Should we use the Celery or Kubernetes executor?

The Celery executor runs tasks on a pool of long-lived workers and is efficient for many short, frequent tasks with predictable resource needs. The Kubernetes executor launches an isolated pod per task, giving per-task resources, dependency isolation and elastic scale-to-zero, at the cost of pod start-up latency. We pick based on your task profile and infrastructure, and often pair them so heavy or specialised tasks run on Kubernetes while routine ones use Celery.

Should we run managed Airflow or self-host?

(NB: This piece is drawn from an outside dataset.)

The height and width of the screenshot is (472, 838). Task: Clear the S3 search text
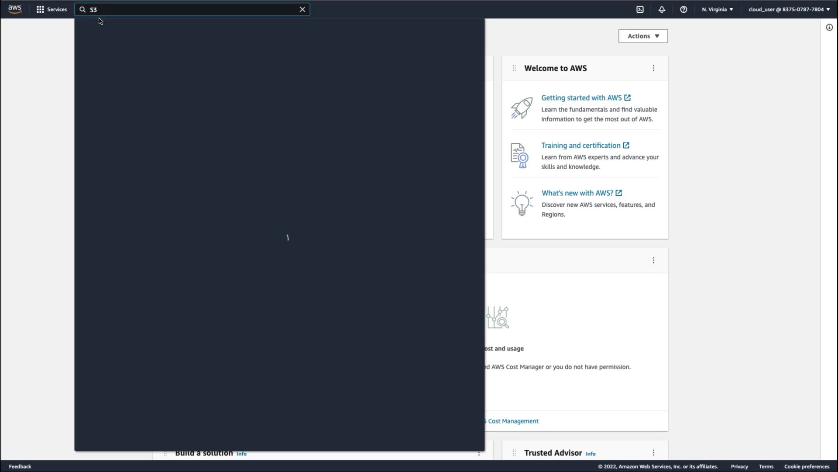pyautogui.click(x=302, y=9)
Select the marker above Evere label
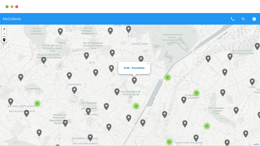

Managed options — AWS MWAA, Google Cloud Composer or Astronomer — remove the operational burden of running the scheduler, database and workers, and are usually the right call unless you have specific control or cost requirements. Self-hosting on Kubernetes gives maximum flexibility but means you own upgrades, scaling and availability. We help you weigh cost, compliance and team capacity, then set up or migrate to whichever model fits.

How do you handle secrets and PII in pipelines?

Credentials never live in DAG code or plain Airflow connections; we integrate a secrets backend such as HashiCorp Vault or your cloud secret manager, with scoped access and rotation. For PII we keep personal data out of task logs and XCom entirely — tasks pass references and operate on data in place inside the warehouse, with masking on any unavoidable logging. This keeps pipelines compliant with GDPR and HIPAA while remaining debuggable.

When is Airflow the wrong tool?

Airflow is a batch scheduler, not a streaming engine. If you need real-time or sub-minute processing — event streams, continuous CDC or low-latency reactions — you want Kafka, Flink, Spark Streaming or a streaming warehouse pattern instead, with Airflow optionally orchestrating the surrounding batch jobs. We will tell you when your latency requirements rule Airflow out rather than forcing a fit.